> **Activity**: Your copy must hold all of the data below, unchanged and without images.
(Record extracts begins)
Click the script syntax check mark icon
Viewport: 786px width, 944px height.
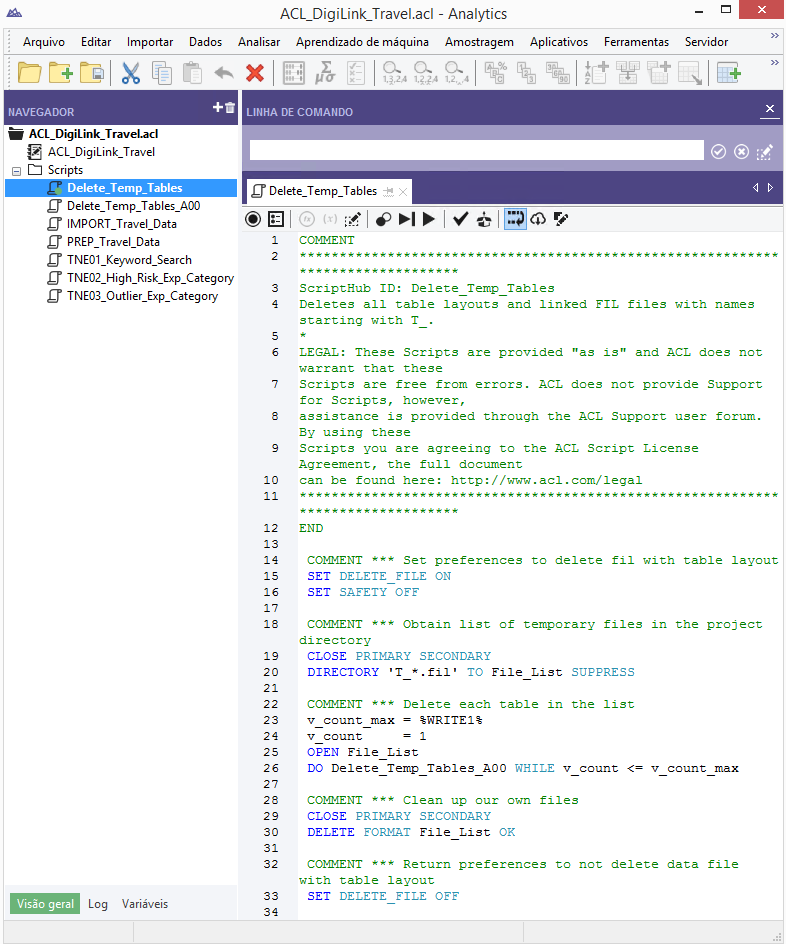[460, 219]
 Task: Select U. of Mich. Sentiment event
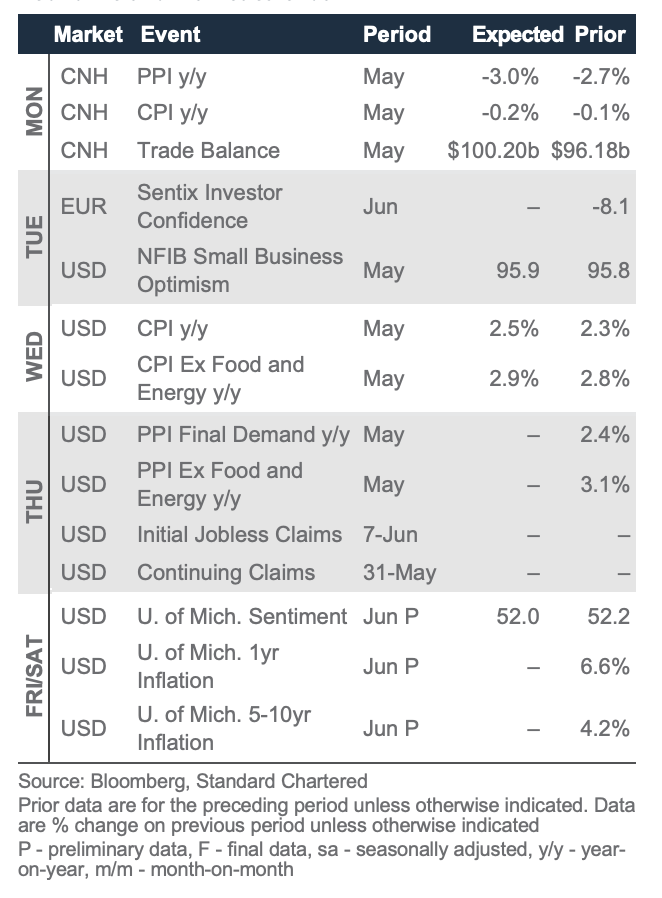[x=242, y=616]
(Record extracts ends)
> **Answer section**:
Click the script syntax check mark icon
Viewport: 786px width, 944px height.
[460, 219]
 Task: Select U. of Mich. Sentiment event
[x=242, y=616]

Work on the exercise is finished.